Nato in provincia di Agrigento, il quinto re di Roma della malavita organizzata comincia la sua carriera criminale all’ombra della Banda della Magliana. Significativo è il ritratto che ne fa il giudice istruttore Otello Lupacchini nell’ordinanza-sentenza contro la bandaccia: “Salvatore Nicitra, siciliano, con trascorsi di rapinatore, già amico di Franco Giuseppucci e referente di Enrico De Pedis per la commercializzazione della droga nella zona di Pimavalle, il quale per la sua capacità di gestire il gioco, venne anche lui arruolato nella banda per conduzione di circoli privati. Quest’ultimo, tra l’altro disponeva già una propria batteria, in conflitto con Bebo Belardinelli, operante anch’egli a Primavalle e a sua volta nemico di Danilo Abbruciati”.

A suon di affari sporchi e di esecuzioni si era conquistato il titolo di re dei videopoker. Casalotti, Primavalle, Montespaccato, Cassia, Monte Mario, Aurelio erano il suo regno. La sua corsa è finita nel giugno 2018, quando i carabinieri lo hanno arrestato nel corso dell’operazione Hampa, quella in cui finì in manette anche “Totò u curtu”, Franco Gambacurta. Ora si trova in Carcere, lui che per anni ha evitato condanne per traffico di armi, rapina e omicidio appellandosi ad un presunto «vizio totale di mente».

Risolti cinque cold-case

Le indagini, coordinate dalla Direzione Distrettuale Antimafia di Roma, hanno consentito anche di far luce su cinque cold-case avvenuti negli anni ’80 nel quartiere romano di Primavalle e uno all’interno dell’Ospedale Psichiatrico Giudiziario di Aversa. Si tratta degli omicidi di Giampiero Caddeo, morto nel crollo di una parete della sua cella causato dall’esplosione della bomboletta di un fornello a gas. Non fu un incidente. Ad innescare ‘la miccia’ fu Nicitra per uccidere Roberto Belardinelli che, in quel momento, era lontano. Puro caso.

L’esecuzione fu solo rimandata, Belardinelli morì sotto il fuoco di numerosi colpi di arma da fuoco che uccisero anche Paolino Angeli. Franco Martinelli, invece, rimase soltanto ferito e per questo risponde di tentato omicidio. 12 giorni dopo tocca al fratello di Roberto, Valentino Belardinelli freddato mentre stava tornando a casa insieme alla fidanzata, per altro in dolce attesa.

Nicitra è il trait d’union di questi fatti di sangue. A legarlo a tutti gli omicidi (riusciti e tentati) sono anche le dichiarazioni di un pentito, vicino all’ex boss.
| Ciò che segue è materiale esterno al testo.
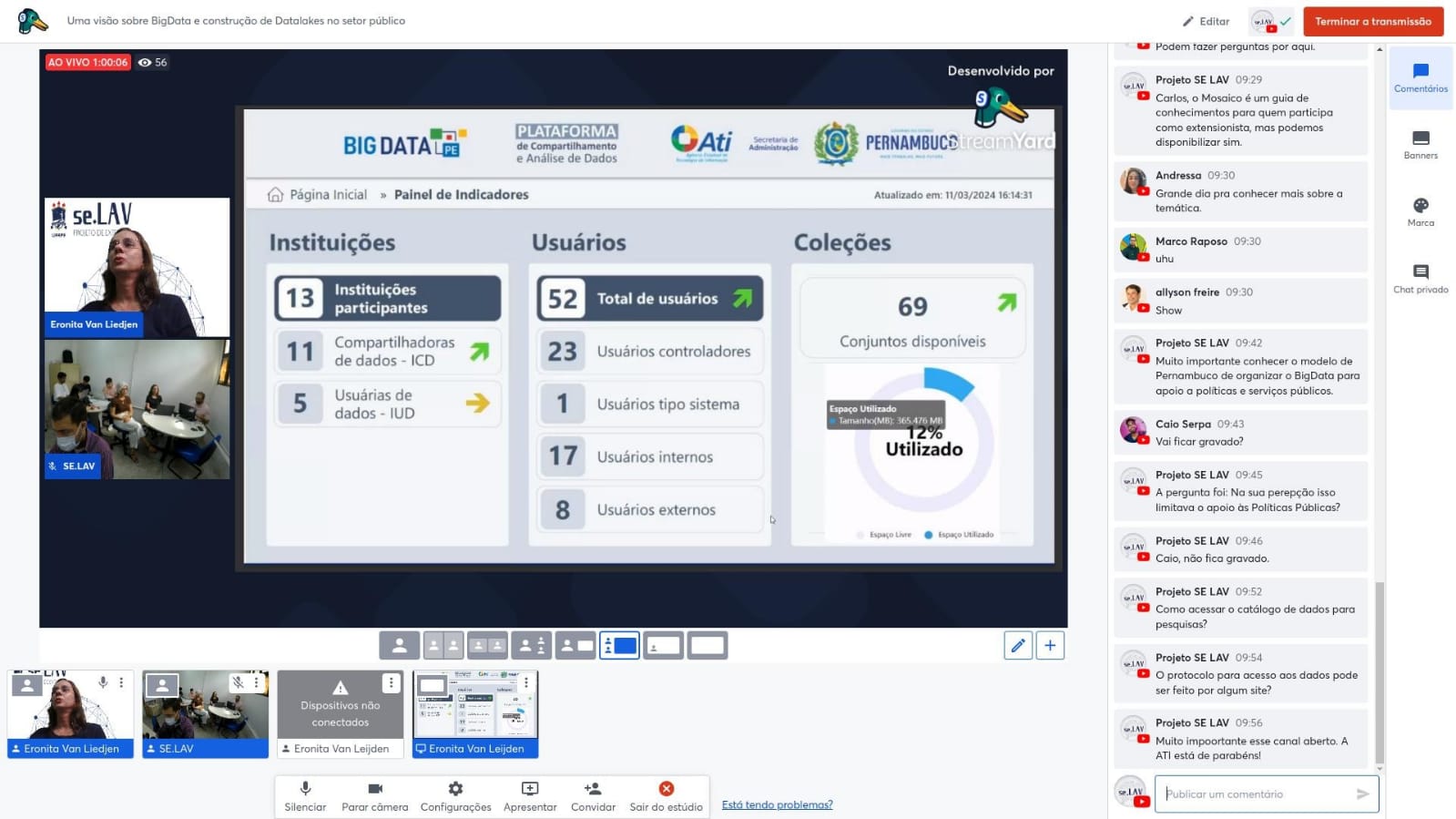This screenshot has height=819, width=1456.
Task: Click the Terminar a transmissão button
Action: [1372, 21]

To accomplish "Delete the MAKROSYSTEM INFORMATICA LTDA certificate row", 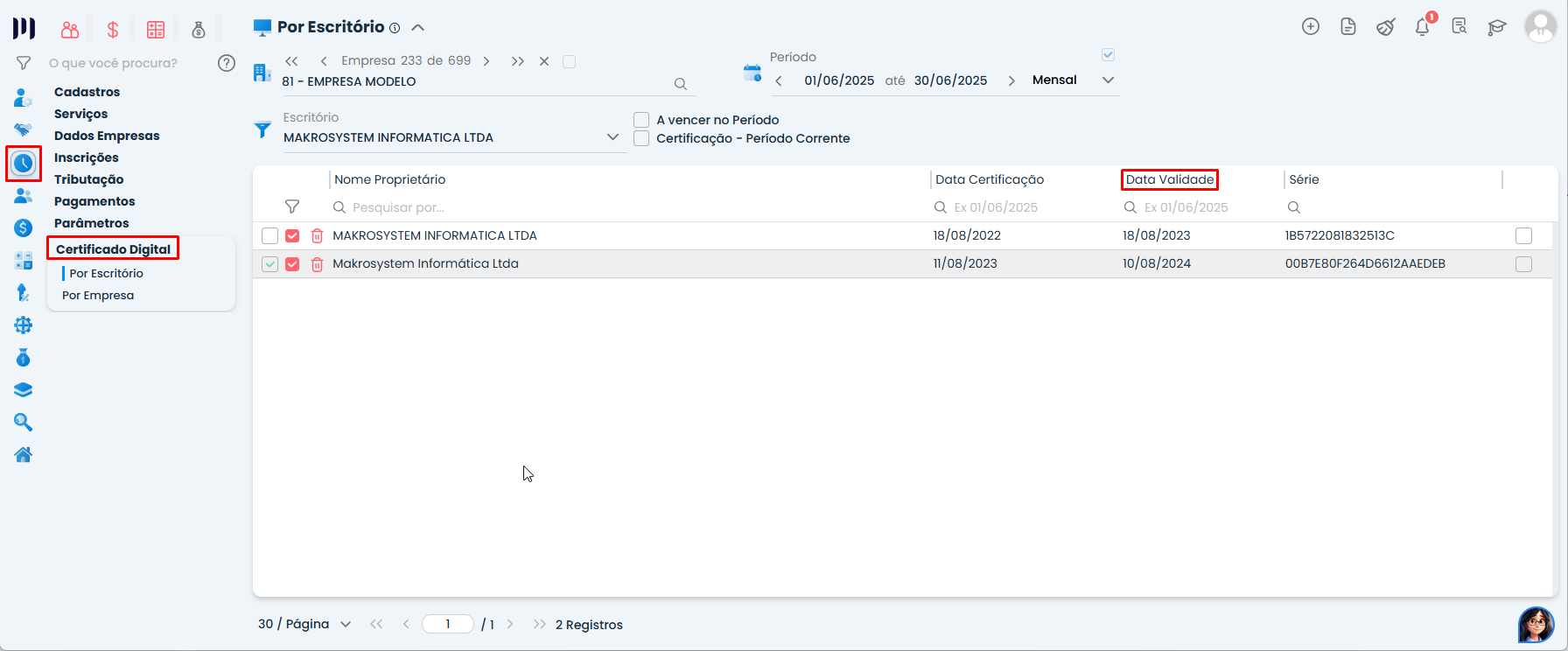I will pos(317,236).
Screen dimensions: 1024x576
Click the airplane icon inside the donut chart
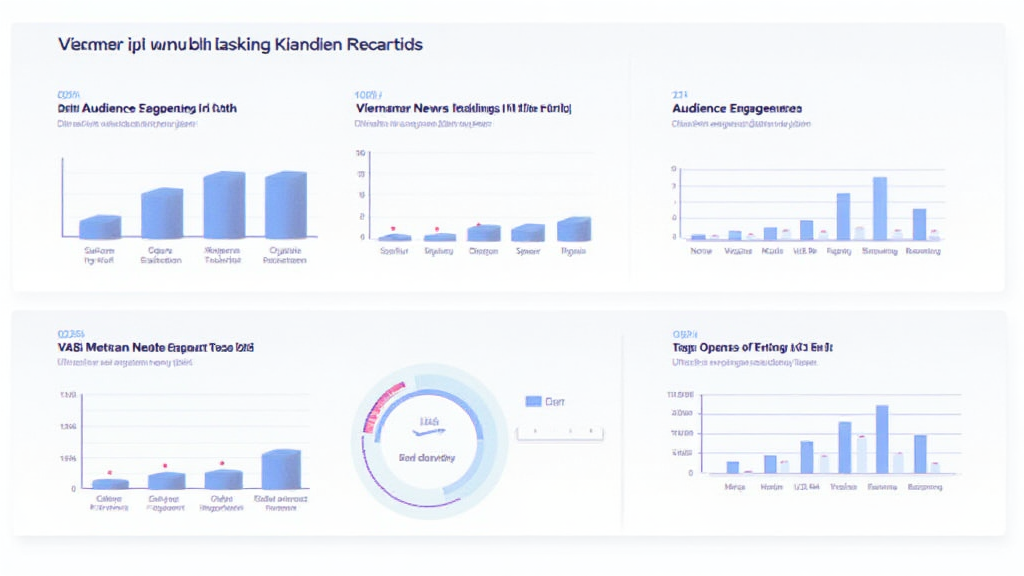(x=426, y=433)
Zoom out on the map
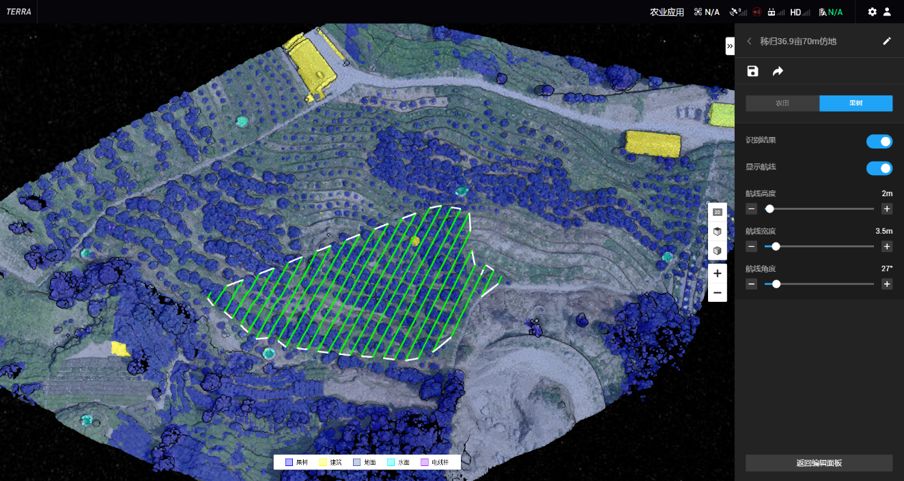 coord(717,293)
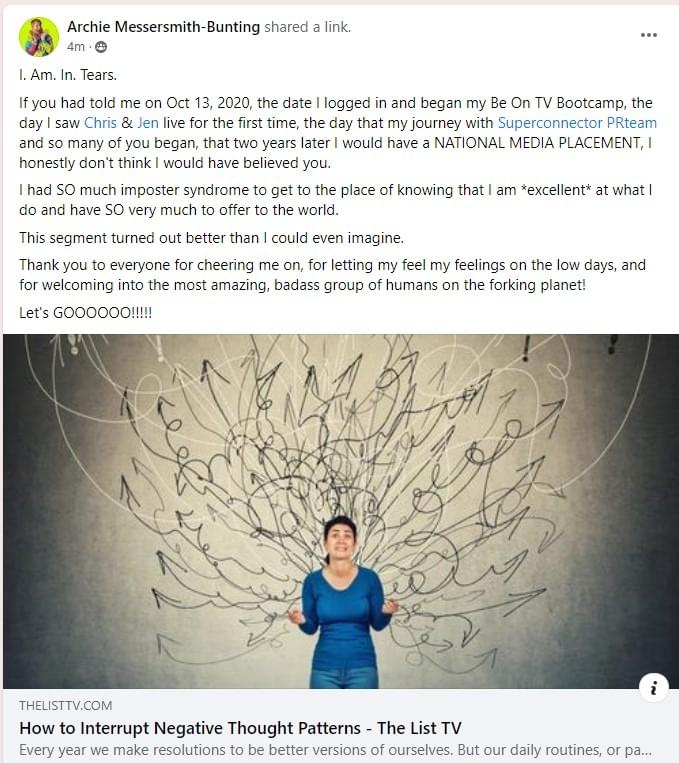Viewport: 679px width, 763px height.
Task: Open the Superconnector PRteam tagged link
Action: 577,123
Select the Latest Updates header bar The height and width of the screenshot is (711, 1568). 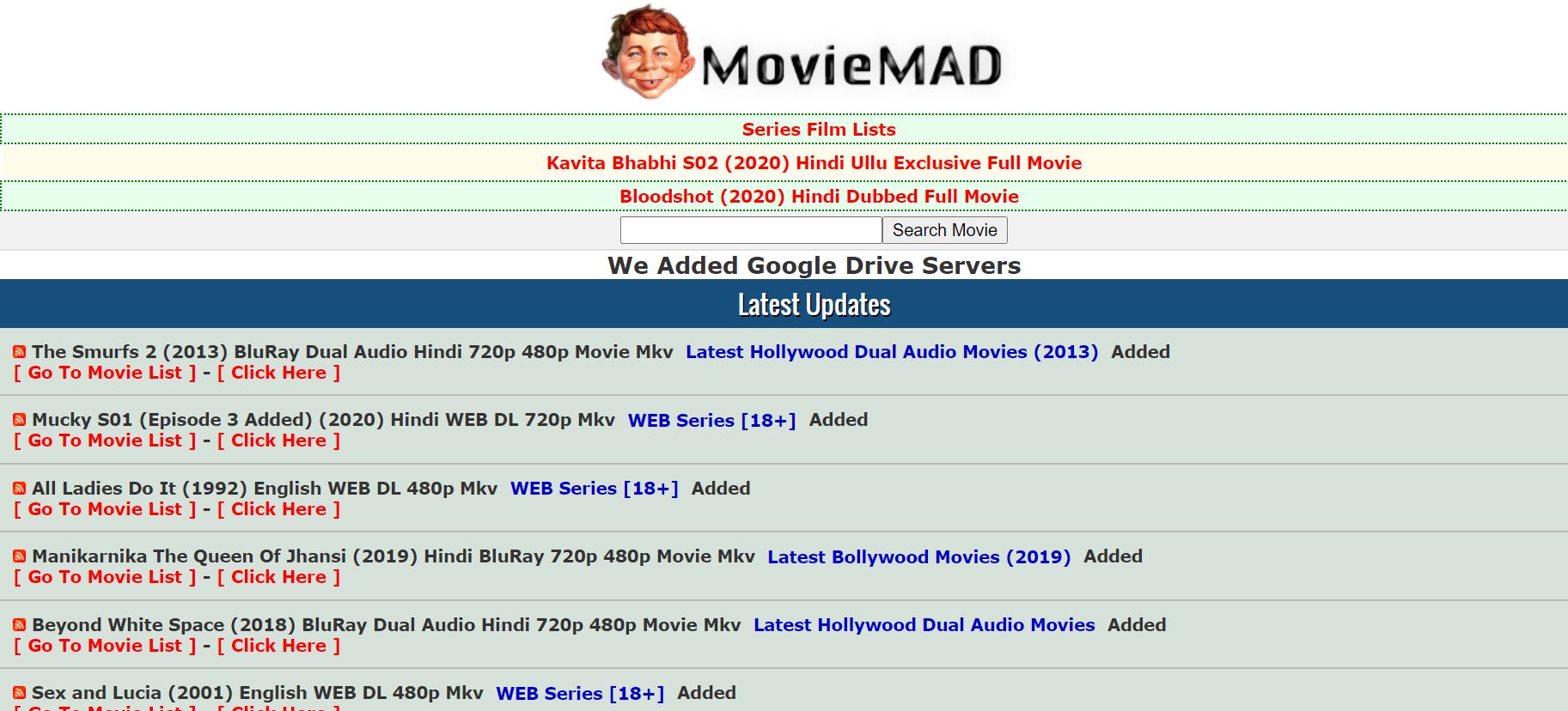click(x=814, y=305)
Parole che hanno trovato conferma nelle indagini e si sono ‘incrociate’ con la testimonianza di un altro collaboratore di giustizia.

Le accuse

Nicitra e altre 37 persone ora sono indagate, a diverso titolo, per associazione per delinquere finalizzata alla frode telematica per il gioco d’azzardo illegale, riciclaggio, intestazione fittizia di beni ed estorsione, aggravate dal metodo mafioso.